There's also the situation where regular people submit their "community-contributed" captions where it's obvious that they used Google Translate themselves.
On the other hand, I've seen some shockingly good machine captions, where I'm fairly sure they were machine because they were just uploaded or I noticed technical terms being transcribed phonetically, but they nevertheless manage to transcribe better than I can understand it. My theory is that they prioritize the full-power RNN transcriptions for only some new videos, and haven't gone back over the full historical YT corpus.
The captions for Google meetings are frighteningly good and accurate. We use a lot of acronyms, and made up words that it turns into acronyms. I sometimes get spooked because even with it off, I know all those meetings and social calls are sitting in some google db to be turned into something someday.

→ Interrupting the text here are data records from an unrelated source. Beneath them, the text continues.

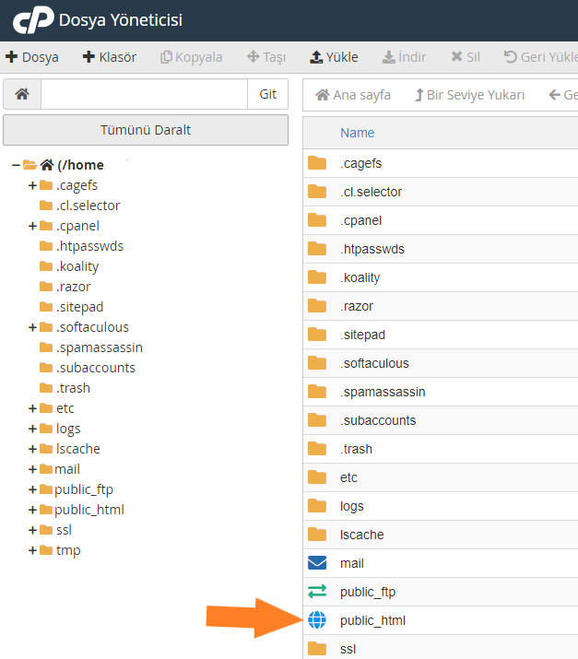Select the etc folder icon in file list

(x=317, y=477)
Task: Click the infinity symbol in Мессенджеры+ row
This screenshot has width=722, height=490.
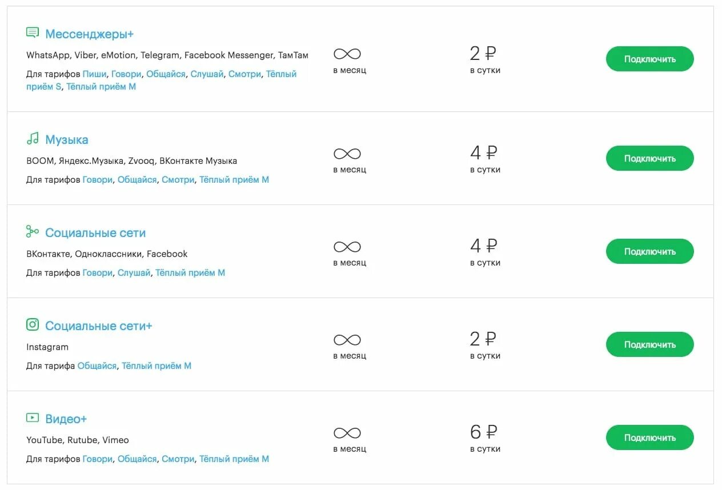Action: click(347, 54)
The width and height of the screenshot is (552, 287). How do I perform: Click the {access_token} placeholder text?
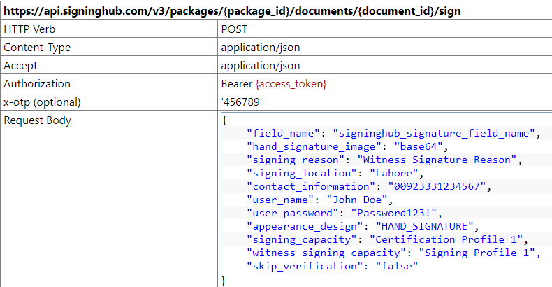pyautogui.click(x=291, y=84)
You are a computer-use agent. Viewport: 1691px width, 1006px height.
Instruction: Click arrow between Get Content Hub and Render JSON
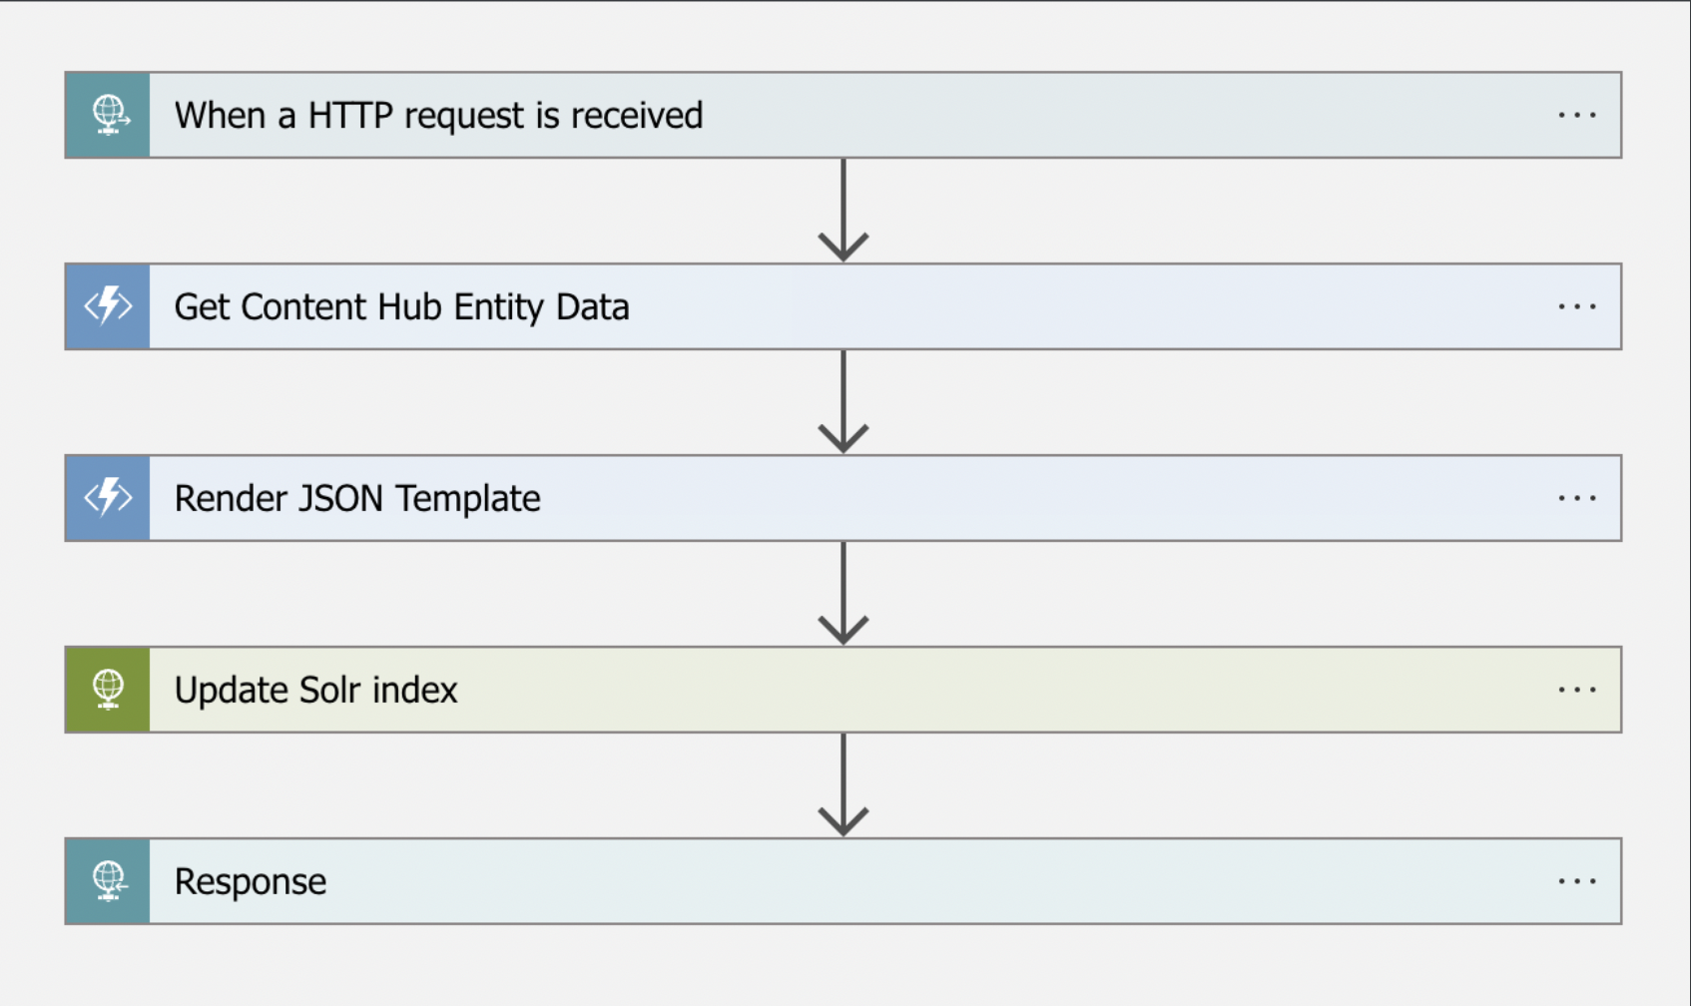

I wish they'd care more about people with foreign accents. I still find any type of google voice recognition unusable, unless I lay on a really bad fake texan accent.
I am well aware of that, but when the video comes with no slides and not even a summary, you can guess that they were not paying hundreds of dollars to have it professionally transcribed, and you can also guess that humans were not involved anywhere in the process (either to generate or review it) when they, say, phonetically transcribe fairly common technical jargon which is written prominently on the slide which has been fullscreened for the past minute in the video.

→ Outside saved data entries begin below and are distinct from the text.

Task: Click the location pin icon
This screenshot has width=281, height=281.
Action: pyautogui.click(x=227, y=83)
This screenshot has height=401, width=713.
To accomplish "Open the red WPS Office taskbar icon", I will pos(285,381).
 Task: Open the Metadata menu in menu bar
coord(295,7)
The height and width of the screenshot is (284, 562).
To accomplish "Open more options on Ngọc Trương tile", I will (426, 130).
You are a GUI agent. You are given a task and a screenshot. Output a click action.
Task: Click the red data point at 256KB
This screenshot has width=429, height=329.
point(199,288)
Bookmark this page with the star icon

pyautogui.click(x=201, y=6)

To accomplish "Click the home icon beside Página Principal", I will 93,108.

(Is it really so hard to believe that the usual neural network progress curve has happened for speech transcription and that the future is already here, just unevenly distributed across videos?)
According to the article, captions have to be enabled and then individually approved by the channel owner. So of course you'd be unlikely to see spam or abuse in captions since the channel owner is filtering that spam and abuse out.
Not saying I agree with Google's decision. Just saying it makes sense that you wouldn't see spam and abuse.
(I am hearing, but like clean english captions because one can easily play at 2x or beyond.)